---
name: eks-design
description: Use when designing EKS architecture. Generates design documents with Mermaid diagrams, ADRs, security architecture, and validation reports. Translates requirements into tailored EKS designs guided by Well-Architected best practices. Covers cluster architecture, compute, networking, security, addons, observability, cost, and upgrade strategy. Also use when reviewing or validating existing EKS architectures, planning networking or security, evaluating deployment models, or generating architecture diagrams.

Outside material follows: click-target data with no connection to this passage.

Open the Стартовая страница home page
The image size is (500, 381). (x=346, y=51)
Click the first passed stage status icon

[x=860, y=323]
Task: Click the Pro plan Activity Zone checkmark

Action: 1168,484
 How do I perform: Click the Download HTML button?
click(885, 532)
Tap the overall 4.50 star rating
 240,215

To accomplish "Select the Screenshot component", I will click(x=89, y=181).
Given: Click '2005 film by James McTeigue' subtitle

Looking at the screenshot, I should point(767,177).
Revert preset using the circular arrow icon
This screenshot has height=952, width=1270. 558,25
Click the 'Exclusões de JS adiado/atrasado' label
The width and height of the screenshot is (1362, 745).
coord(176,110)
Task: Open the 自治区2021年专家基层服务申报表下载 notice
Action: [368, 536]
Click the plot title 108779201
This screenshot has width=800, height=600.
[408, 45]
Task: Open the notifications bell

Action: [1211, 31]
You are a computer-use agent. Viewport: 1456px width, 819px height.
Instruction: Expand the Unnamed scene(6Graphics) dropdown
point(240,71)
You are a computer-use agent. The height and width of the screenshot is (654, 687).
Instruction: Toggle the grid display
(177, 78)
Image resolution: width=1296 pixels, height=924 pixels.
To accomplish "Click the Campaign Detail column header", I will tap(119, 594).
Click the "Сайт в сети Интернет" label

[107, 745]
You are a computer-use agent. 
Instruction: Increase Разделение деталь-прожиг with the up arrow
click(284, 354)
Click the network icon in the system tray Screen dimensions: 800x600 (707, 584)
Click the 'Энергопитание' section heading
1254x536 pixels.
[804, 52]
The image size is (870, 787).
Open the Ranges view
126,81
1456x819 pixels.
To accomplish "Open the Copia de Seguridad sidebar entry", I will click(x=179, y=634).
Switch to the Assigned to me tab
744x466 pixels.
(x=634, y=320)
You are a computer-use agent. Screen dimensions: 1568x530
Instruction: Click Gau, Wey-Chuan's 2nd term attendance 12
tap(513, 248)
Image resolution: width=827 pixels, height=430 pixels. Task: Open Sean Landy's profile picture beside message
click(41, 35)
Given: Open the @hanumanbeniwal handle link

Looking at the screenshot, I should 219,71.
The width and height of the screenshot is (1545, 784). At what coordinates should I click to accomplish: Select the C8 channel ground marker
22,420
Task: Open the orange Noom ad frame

Skip for short advisory recommendations without a formal document (eks-best-practices) and Internal Developer Platforms or progressive delivery (eks-platform-engineering).
---

# EKS Design

Generate architecture design documents for production-ready EKS deployments. All output is structured for direct handoff to `eks-build` for code generation.

## When to Use

- Designing a new EKS cluster architecture from requirements
- Reviewing or validating existing EKS architecture decisions
- Choosing between EKS compute options (Karpenter, MNG, Auto Mode, Fargate)
- Planning EKS networking or security architecture
- Evaluating EKS deployment models (Standard, Auto Mode, Outposts, Anywhere)
- Optimizing EKS cost and scalability
- Generating architecture documentation, ADRs, or Mermaid diagrams for EKS
- Generating standalone Mermaid architecture diagrams (EKS topology, VPC layout, subnet tiers, node groups, pod networking flows, load balancer placement)
- Creating design artifacts that feed into `eks-build` for implementation

## Don't Use

- Generating Terraform code or Helm charts (use `eks-build`)
- EKS cluster reconnaissance or discovery (use `eks-recon`)
- Terraform module design or testing (use `terraform-skill`)
- Detailed reference material on autoscaling, networking, security, observability, cost, reliability, or upgrades (use `eks-best-practices`)
- Internal Developer Platforms, Backstage portals, golden paths, progressive delivery, or developer self-service (use `eks-platform-engineering`)

## Design Output Format

**Design documents describe WHAT and WHY — never HOW.**

| USE in design output | DO NOT USE in design output |
|---------------------|----------------------------|
| Decision tables (compare options) | YAML manifests (K8s, Helm, Kustomize) |
| Mermaid diagrams (architecture, flows) | Bash/CLI commands (aws, kubectl, helm) |
| ASCII flow diagrams (sequences, pipelines) | JSON/HCL (IAM policies, Terraform) |
| Bullet summaries (components, integration) | Code snippets (Python, Go, PromQL, SQL) |
| DO/DON'T lists (security, operations) | Step-by-step deployment procedures |

**Rule:** If you find yourself writing a code block, stop and convert it to a table, diagram, or description. Implementation code belongs in `eks-build`.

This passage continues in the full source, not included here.